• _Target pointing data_
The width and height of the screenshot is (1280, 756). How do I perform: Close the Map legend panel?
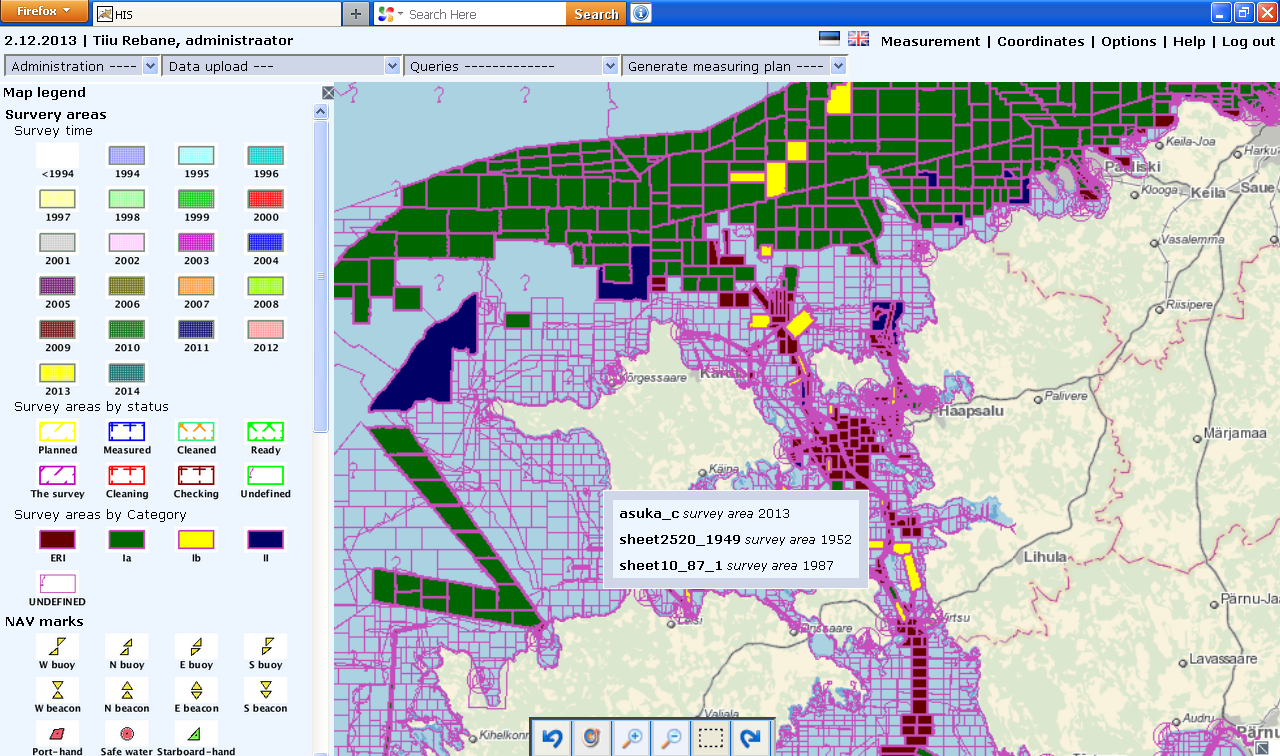[x=327, y=93]
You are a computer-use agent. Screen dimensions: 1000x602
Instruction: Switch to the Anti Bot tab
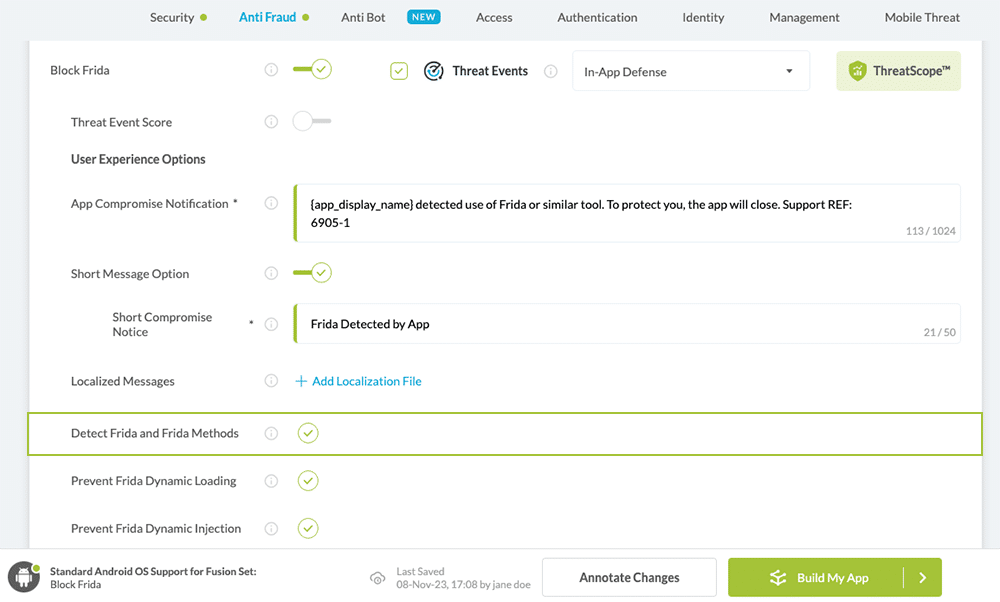364,17
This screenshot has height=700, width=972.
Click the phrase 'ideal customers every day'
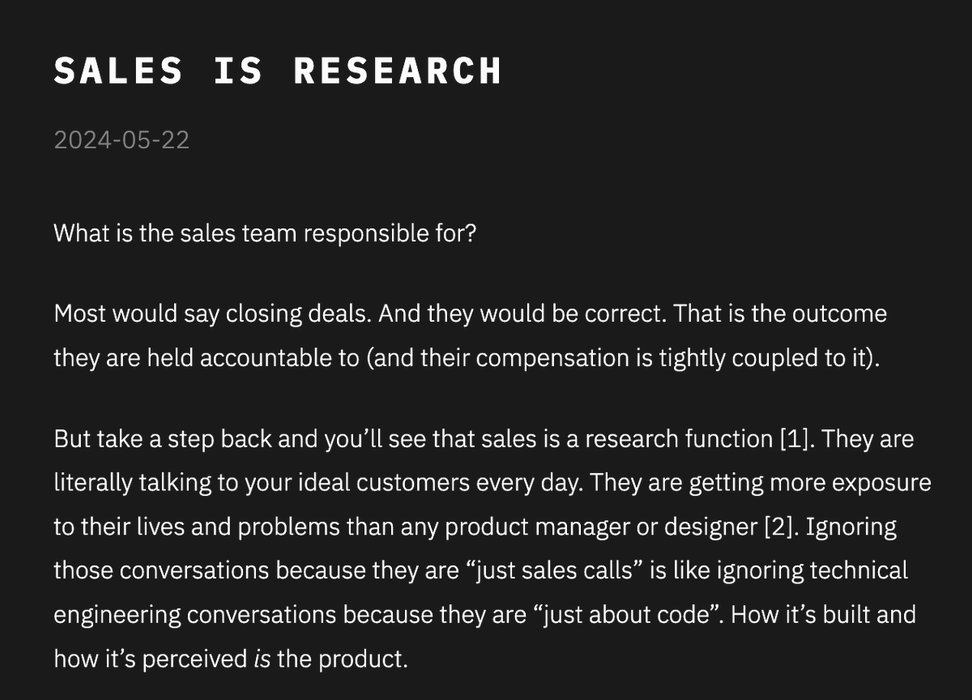[x=440, y=483]
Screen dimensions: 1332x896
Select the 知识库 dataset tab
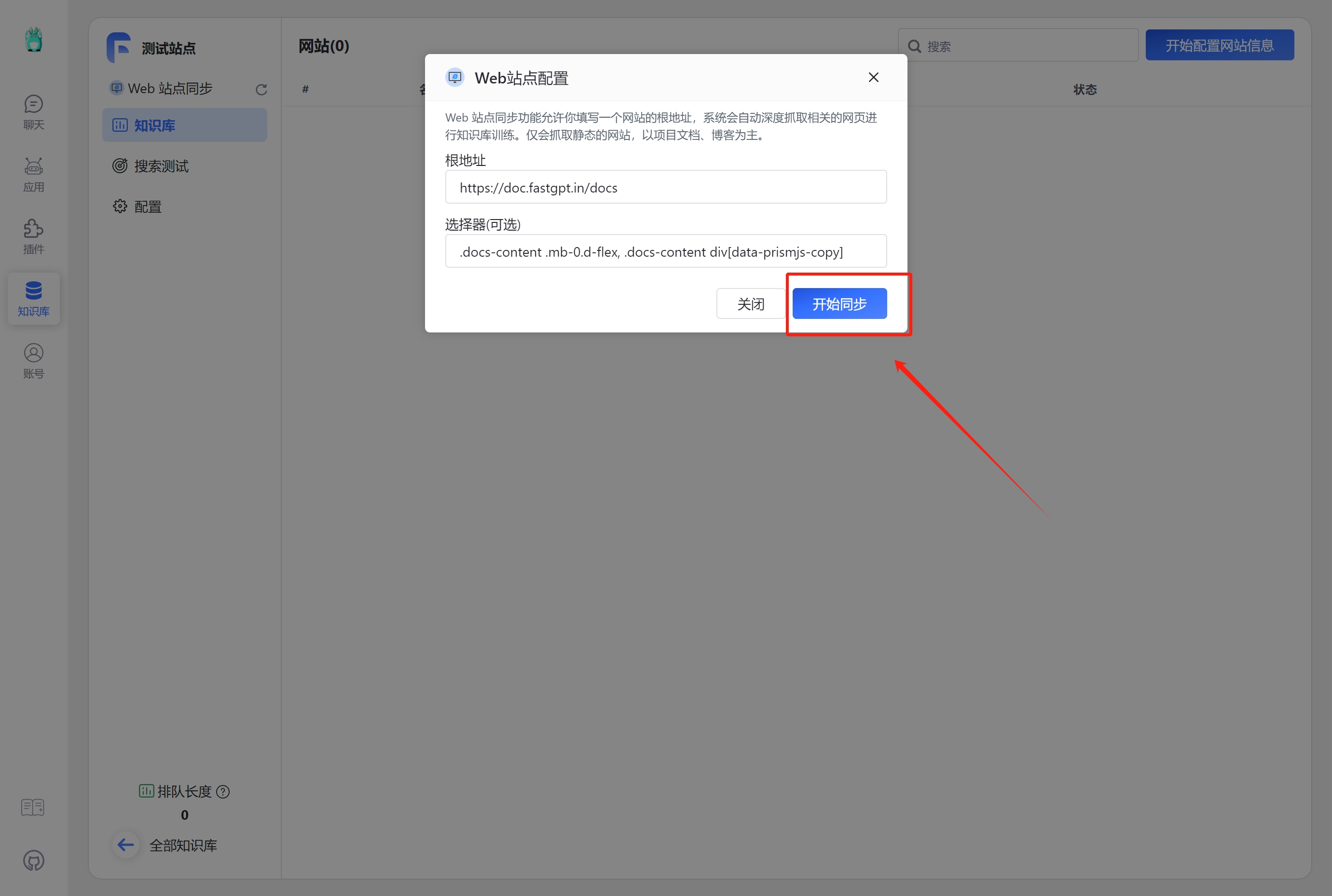coord(184,125)
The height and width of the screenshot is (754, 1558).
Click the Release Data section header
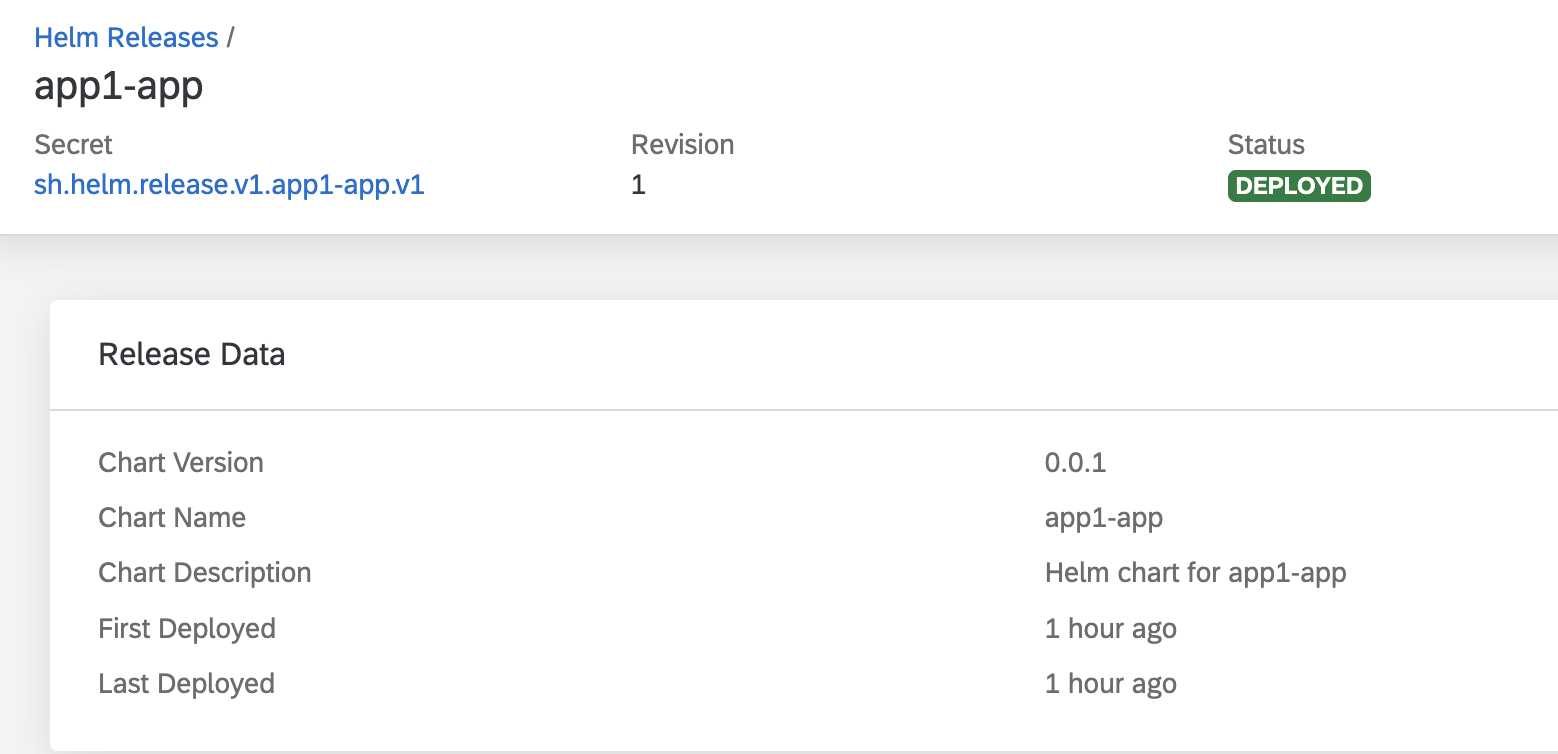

• _To do_
Could you change every "Click" to "Tap" throughout the data above, keeping everything else the same? Leave the pictures out of your answer.

• _Full output_
The width and height of the screenshot is (1280, 756). How do I perform: Close the Map legend panel?
[x=327, y=93]
You are a computer-use agent. Screen dimensions: 1000x602
Instruction: Switch to the Anti Bot tab
364,17
This screenshot has height=700, width=972.
Tap the phrase 'ideal customers every day'
[x=440, y=483]
Screen dimensions: 1332x896
Select the 知识库 dataset tab
coord(184,125)
The height and width of the screenshot is (754, 1558).
Tap the Release Data section header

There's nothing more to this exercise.